OFA Can OFA perform fast retrieval task as dual-stream-like models?

Hi there:

Can OFA perform fast retrieval task as dual-stream-like models? Since I want to get embedding for the image or text, and use the saved embedding for fast retrieval by calculating cosine similarity. Instead of input every pair of text and image.

How you can give me any hint!

Thanks a lot!

Aug 03 '22 12:08 JacobKong

@JacobKong Hi, I think you can use the hidden states of <BOS> on the encoder side, or the hidden states of <EOS> on the decoder side for retrieval. However, since the pre-training tasks of OFA do not contain contrastive loss, it is necessary to fine-tune OFA using contrastive loss before applying it to the retrieval task.
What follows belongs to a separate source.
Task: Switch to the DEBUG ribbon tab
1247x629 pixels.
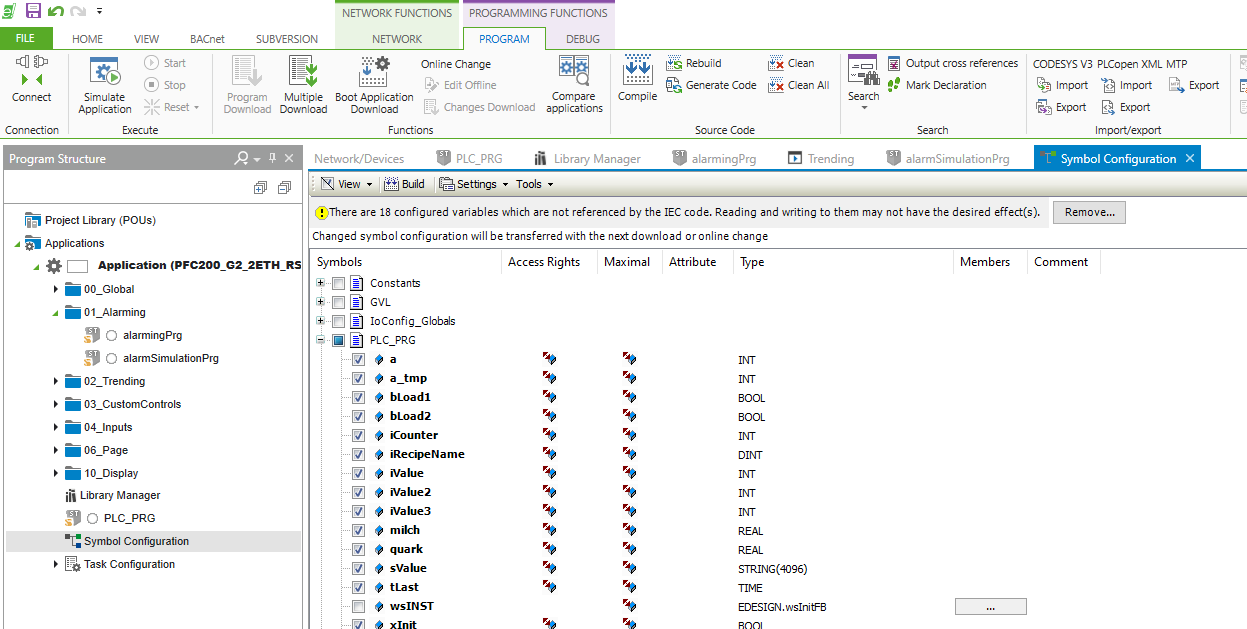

Aug 06 '22 04:08 logicwong

Thanks a lot for the reply! So should I input single image or should I input both the image and a instruction text to the encoder to get the final image embedding?

Aug 06 '22 09:08 JacobKong

@JacobKong I recommend input both the image and a instruction text.

Aug 06 '22 15:08 logicwong

@JacobKong And I think it's better to reuse the instruction " what does the image describe? "

Aug 06 '22 15:08 logicwong

Thanks! I'll try it.

What about text embedding? What's the best instruction to input for extracting text embedding?

Aug 06 '22 16:08 JacobKong

@JacobKong I'm not sure... you may need to try it yourself.

Aug 07 '22 05:08 logicwong